No sólo su espíritu ha vencido a la muerte, es la totalidad de la persona de Jesús la que ha sido salvada de la muerte y subsiste para siempre en su nueva y definitiva forma de existir en Dios.

3. Asimismo, Lucas pretende señalar la relación que existe entre la experiencia que tuvieron los primeros testigos y la que podemos tener nosotros hoy: ellos, a pesar de haber visto y tocado al Resucitado, tienen –al igual que nosotros- que reconocerlo y creer por la Palabra y el banquete. 
El relato nos invita, pues, a sentir presente al Señor escuchando su Palabra, contenida en la Sagrada Escritura. Ella nos desvela el misterio salvador de su cruz, y el misterio de nuestra propia vida. La Palabra los hace ver que Dios ha demostrado todo el poder de su amor salvador en Jesús y que en él, hijo suyo y hermano nuestro, ha compartido también nuestro destino humano hasta el dolor de la cruz y hasta su resurrección vencedora de la muerte. Por eso la Escritura orienta nuestra vida y nos ayuda en particular a hallar un sentido al dolor, siempre presente en la vida personal y en la vida eclesial y social. Aprendemos a asumir el sufrimiento con amor de entrega, en la esperanza de que dará fruto y se resolverá en la resurrección. Aprendemos a confiar en el Señor, seguros de que si con él morimos, viviremos con él; si con él sufrimos, reinaremos con él” (2 Tim 2,11s). Porque si Cristo resucitó, también resucitaremos (cf. 1 Cor 15).

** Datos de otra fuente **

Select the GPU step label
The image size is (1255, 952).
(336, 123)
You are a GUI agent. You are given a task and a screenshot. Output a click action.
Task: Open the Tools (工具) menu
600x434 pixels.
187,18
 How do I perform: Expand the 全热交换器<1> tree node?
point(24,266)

Al mismo tiempo, el relato nos enseña a descubrir la presencia del Señor en la comunidad, de manera especial cuando ésta se congrega para la celebración de la eucaristía. Allí, en la mesa fraterna, el Señor se hace presente en medio de los discípulos como el centro de la alegría y les dio su paz. Allí, en el banquete del pan único y compartido, que celebramos en memoria suya, se nos hace presente el Señor de modo pleno, y se realiza la fraternidad por la acción de su Espíritu, vínculo del amor, que viene a nosotros como su don supremo. 
Finalmente el Señor quiere que sus discípulos se conviertan en “testigos” de su triunfo sobre el pecado y la muerte. En su Nombre se anuncia el perdón del pecado. Ya no hay lugar para el temor porque Dios es amor que salva. Los discípulos han de llevar este anuncio a todas las naciones. La fuerza para ello les viene del Espíritu Santo, don prometido por el Padre de Jesucristo. 

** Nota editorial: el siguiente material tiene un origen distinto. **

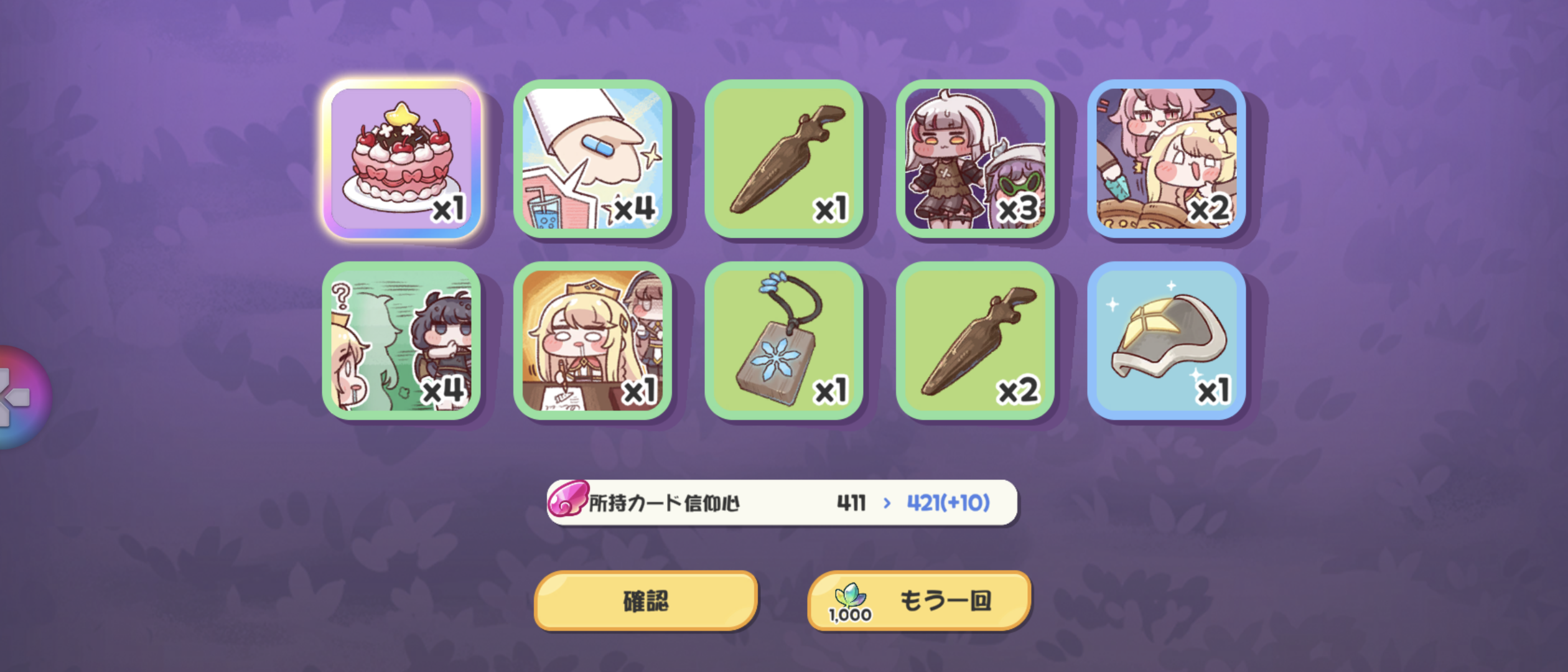Tap the question mark ghost card x4
Viewport: 1568px width, 672px height.
coord(402,341)
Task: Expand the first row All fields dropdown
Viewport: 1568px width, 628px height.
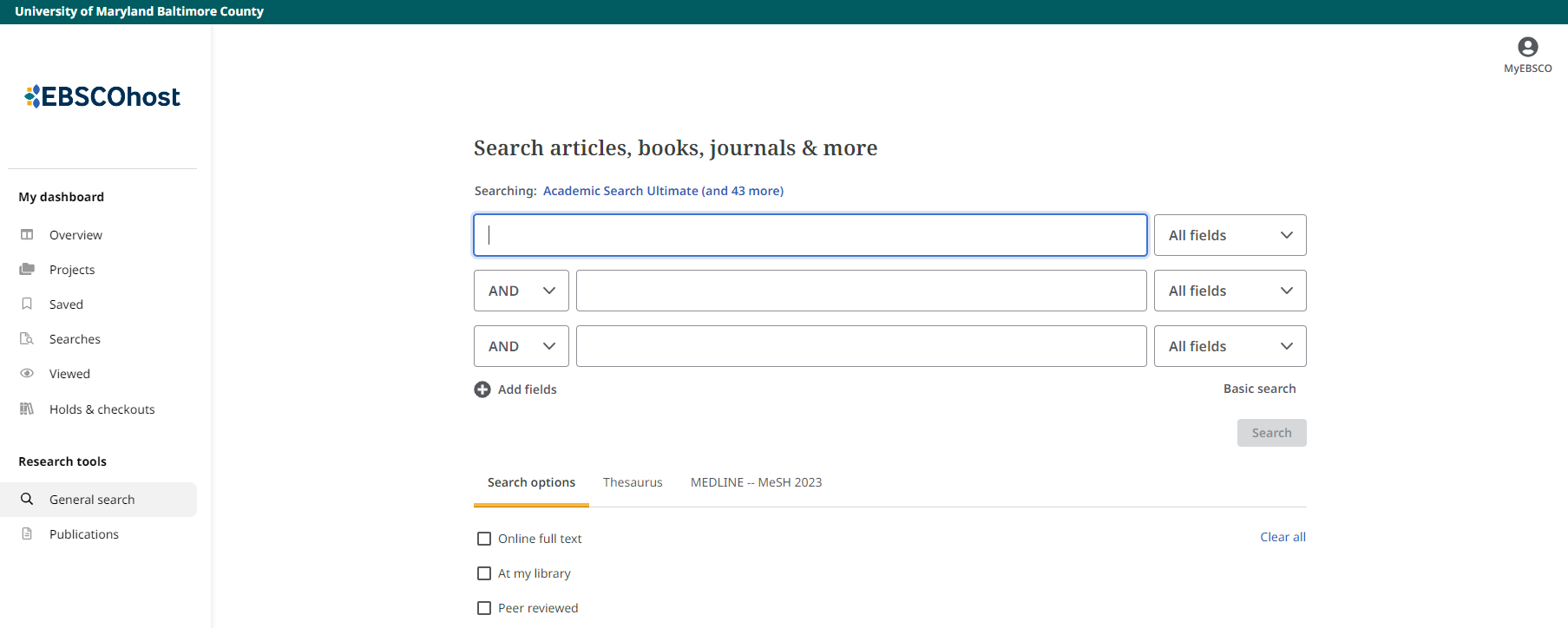Action: point(1230,235)
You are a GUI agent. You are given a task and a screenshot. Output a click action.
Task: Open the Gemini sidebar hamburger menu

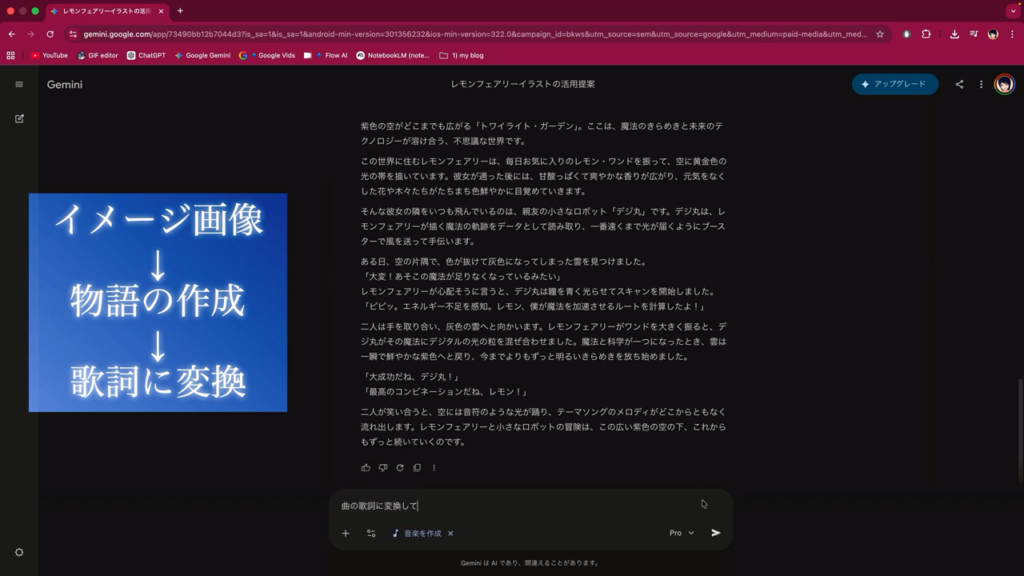[x=19, y=84]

Los discípulos “vieron” y “tocaron” al Señor, pero tuvieron que reconocerlo y creer. Por nuestra parte, nosotros también tenemos que reconocerlo y creer. Con la Palabra, nos abre el entendimiento para que comprendamos lo que hizo por nosotros. Con el Pan nos hace comulgar en su vida, que se hace vida nuestra y forja la unidad entre nosotros. Experimentamos la verdad que nos transmitieron aquellos primeros testigos y nos animamos a llevar al mundo el mensaje de que el Señor ha resucitado, la esperanza del hombre esta garantizada.

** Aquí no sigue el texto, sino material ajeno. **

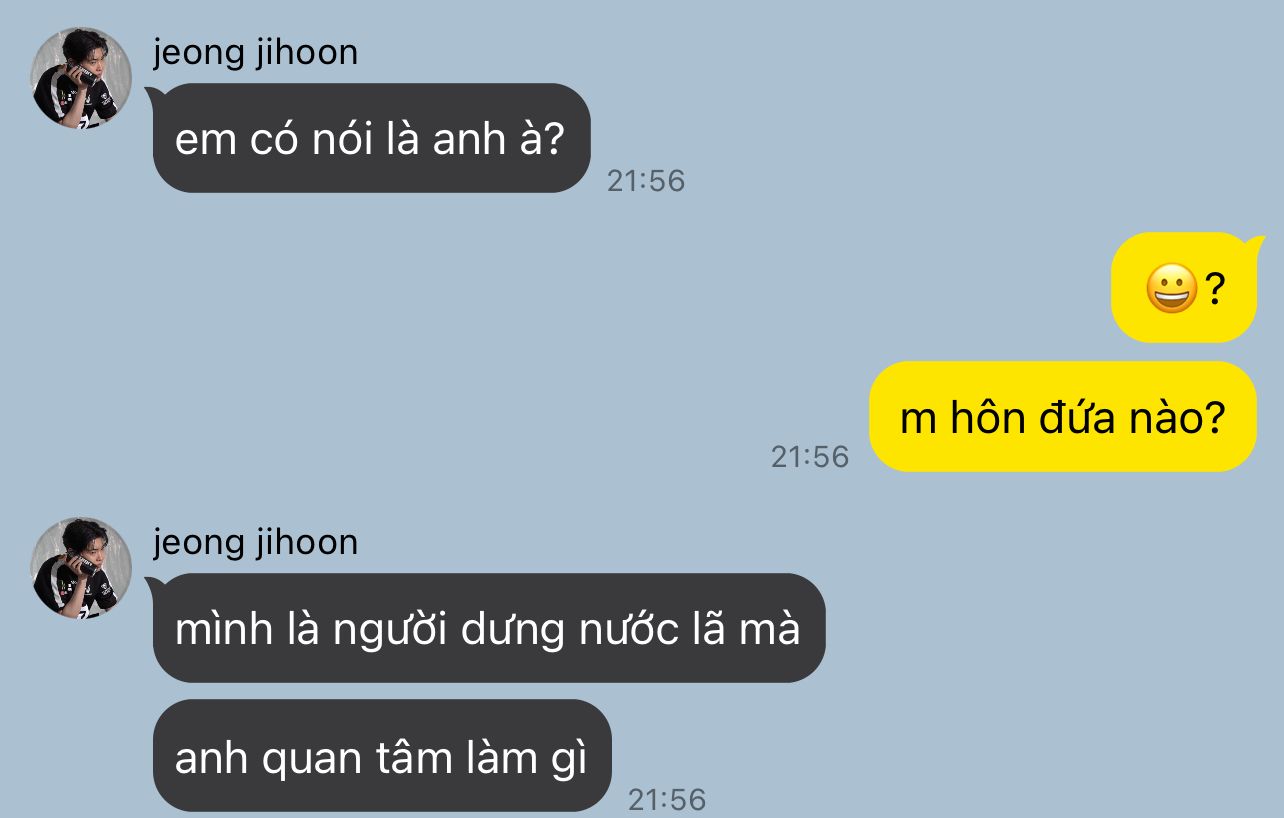The image size is (1284, 818).
Task: Select the "anh quan tâm làm gì" bubble
Action: click(382, 755)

miércoles, 11 de abril de 2012

VIGILIA PASCUAL


Mc16,1-8.
Alégrese nuestra madre la Iglesia, revestida de luz tan brillante, ha cantado el pregón pascual. Esta es la noche en que, rotas las cadenas de la muerte, Cristo asciende victorioso del abismo. Con abundancia de símbolos (el fuego, la luz, el cirio, el agua, las flores, el canto del aleluya…), la Pascua es la fiesta más solemne y más bella de los cristianos. Celebramos la resurrección del Señor, punto de origen de nuestra fe. En la liturgia de la palabra, después del relato de la creación, de la liberación del pueblo, y de las promesas de Dios por medio de sus profetas, hemos recordado lo que Dios ha hecho por nosotros en la historia de la salvación, que culmina en la muerte y resurrección de su Hijo Jesucristo. La liturgia bautismal, que seguirá luego, nos invitará a renovar el inicio de nuestra vida cristiana. Y todo culminará en la eucaristía. Jesús Resucitado se nos hace presente, nos comunica su vida y nos envía en misión.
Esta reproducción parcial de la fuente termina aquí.